--- Exercise prompt ---
Repeat, word for word, the part of the interview excerpt between "The week of" and "a total laugh.", inclusive.

--- Selected passage ---
== Segment start ==

The week of filming the intro was especially funny. Everyone was kind of nervous about how it would turn out. No one wanted it to be a flop, but once we got started and had some fun with it, it was a really fun time. Nothing quite like wearing top hats and singing in downtown Orlando in the park. You know we were getting a lot of funny looks. It was a total laugh.
WW: You recently appeared on Fuel's Daily Habit. How was that? JW: I moved out of Orlando and out to the west coast last year. I was looking for a change of pace and something different. A lot of riders thought I was crazy for leaving the bubble, but I'm stoked on it! I recently moved to Oceanside, California and moved in with pro snowboarders Maruis Otterstad and Chanelle Sladics and, damn, it's been fun living with them. We have had all sorts of projects going on, but our biggest and most recent one has been the Movember cause.

== Segment end ==

--- Provided data ---

== Segment start ==

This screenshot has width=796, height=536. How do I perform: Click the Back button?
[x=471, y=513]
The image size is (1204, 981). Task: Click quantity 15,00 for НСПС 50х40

== Segment end ==

--- Solution ---
The week of filming the intro was especially funny. Everyone was kind of nervous about how it would turn out. No one wanted it to be a flop, but once we got started and had some fun with it, it was a really fun time. Nothing quite like wearing top hats and singing in downtown Orlando in the park. You know we were getting a lot of funny looks. It was a total laugh.